Le grand écrivain Tierno Monenembo est il ethnocentriste ?

Par Mamadou Saïdou Koulaya Diallo
Ceux qui traitent Thierno Monénembo d’écrivain ou d’intellectuel ethnocentrique en raison de sa position contre Sékou Touré oublient qu’il n’a pas été le seul à critiquer ce régime.
Le célèbre Camara Laye l’a fait dans son roman Dramous, ce qui lui a coûté l’exil, alors qu’il appartenait à la même communauté que son bourreau.
Était-il, lui aussi, ethnocentriste ?
Aliou N’fan Touré a également dénoncé le régime dans son célèbre roman Cercle des Tropiques, œuvre étudiée par ceux qui s’intéressent à la littérature africaine des années 60. Il y dresse un portrait très critique du pouvoir de Sékou Touré, allant jusqu'à le comparer à divers animaux. Pourtant, il était originaire de la Basse-Côte. Doit-on en conclure qu’il était communautariste ? Ce dernier, comme tant d’autres, a connu l’enfer de la dictature.

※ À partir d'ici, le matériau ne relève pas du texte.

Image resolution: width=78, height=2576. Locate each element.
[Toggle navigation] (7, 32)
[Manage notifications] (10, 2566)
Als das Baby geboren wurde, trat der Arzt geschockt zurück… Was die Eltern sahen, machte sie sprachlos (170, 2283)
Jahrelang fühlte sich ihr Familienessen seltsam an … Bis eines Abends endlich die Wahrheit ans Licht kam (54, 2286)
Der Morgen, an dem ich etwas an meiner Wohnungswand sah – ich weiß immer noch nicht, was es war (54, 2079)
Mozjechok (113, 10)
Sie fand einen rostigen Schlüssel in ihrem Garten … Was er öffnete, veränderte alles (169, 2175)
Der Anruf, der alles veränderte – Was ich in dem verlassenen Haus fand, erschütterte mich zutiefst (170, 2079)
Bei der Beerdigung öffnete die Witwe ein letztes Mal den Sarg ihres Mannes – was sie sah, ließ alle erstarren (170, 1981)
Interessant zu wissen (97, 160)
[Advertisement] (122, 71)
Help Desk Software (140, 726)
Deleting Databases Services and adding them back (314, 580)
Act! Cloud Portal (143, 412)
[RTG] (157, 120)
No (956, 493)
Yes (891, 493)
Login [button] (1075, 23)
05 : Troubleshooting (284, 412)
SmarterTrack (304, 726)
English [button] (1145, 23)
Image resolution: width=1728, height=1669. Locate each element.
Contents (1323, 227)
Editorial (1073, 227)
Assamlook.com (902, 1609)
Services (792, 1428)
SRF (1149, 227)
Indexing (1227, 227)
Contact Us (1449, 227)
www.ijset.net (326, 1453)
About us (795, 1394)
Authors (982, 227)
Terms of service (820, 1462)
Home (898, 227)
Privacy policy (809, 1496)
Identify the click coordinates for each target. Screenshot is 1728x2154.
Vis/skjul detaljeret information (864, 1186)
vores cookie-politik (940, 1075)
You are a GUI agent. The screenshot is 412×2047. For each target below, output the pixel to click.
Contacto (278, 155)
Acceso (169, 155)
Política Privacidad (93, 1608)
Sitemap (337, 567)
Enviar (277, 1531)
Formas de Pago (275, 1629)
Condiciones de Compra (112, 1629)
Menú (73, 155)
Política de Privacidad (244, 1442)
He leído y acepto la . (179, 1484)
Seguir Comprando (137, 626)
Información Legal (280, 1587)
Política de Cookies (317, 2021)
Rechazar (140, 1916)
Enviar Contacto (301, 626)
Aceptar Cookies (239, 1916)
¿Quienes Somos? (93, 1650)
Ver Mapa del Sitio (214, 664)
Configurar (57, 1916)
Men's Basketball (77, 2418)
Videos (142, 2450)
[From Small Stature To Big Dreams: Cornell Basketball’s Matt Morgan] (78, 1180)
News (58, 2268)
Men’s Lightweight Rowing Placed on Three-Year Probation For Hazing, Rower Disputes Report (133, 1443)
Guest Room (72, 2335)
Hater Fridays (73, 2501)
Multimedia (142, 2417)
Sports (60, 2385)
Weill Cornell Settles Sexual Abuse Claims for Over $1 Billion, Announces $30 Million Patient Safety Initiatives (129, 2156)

Williams Sassine, lui non plus, n’a jamais mâché ses mots à l’égard de Sékou Touré et de sa gouvernance dans plusieurs de ses œuvres, notamment Saint Monsieur Baly et Le Jeune Homme de sable.
Peut-on pour autant le qualifier de communautariste ?
Quant à Keïta Fodéba, qui a consacré sa vie à la révolution guinéenne, il a fini par en être victime, exécuté par le régime qu’il avait servi. Il convient aussi de rappeler que Thierno Monénembo ne s’est pas limité à critiquer la dictature guinéenne : il a dénoncé les abus autoritaires à travers toute l’Afrique. D’ailleurs, tous les prix littéraires qu’il a reçus sont internationaux, preuve de la portée universelle de son engagement.
Comme le dit un proverbe : « Celui qui attend la voix du lion, celui qui l’a vu et celui qui a échappé à ses griffes ne courent pas de la même façon. »
Certes, Sékou Touré a voulu bien faire au début, mais il a fini par abuser de son pouvoir. Et il n’a pas été le seul : de nombreux pays africains ont connu des dérives similaires, et les écrivains n’ont pas manqué de les dénoncer. Les Soleils des indépendances d’Amadou Kourouma en est un parfait exemple, étudié par ceux qui ont passé la classe de terminale.
Pour conclure, Thierno Monénembo, en tant qu’écrivain – c’est-à-dire la voix des sans-voix – est dans son droit de critiquer et de rappeler l’Histoire. Et il ne le fait pas pour plaire, mais par devoir de mémoire.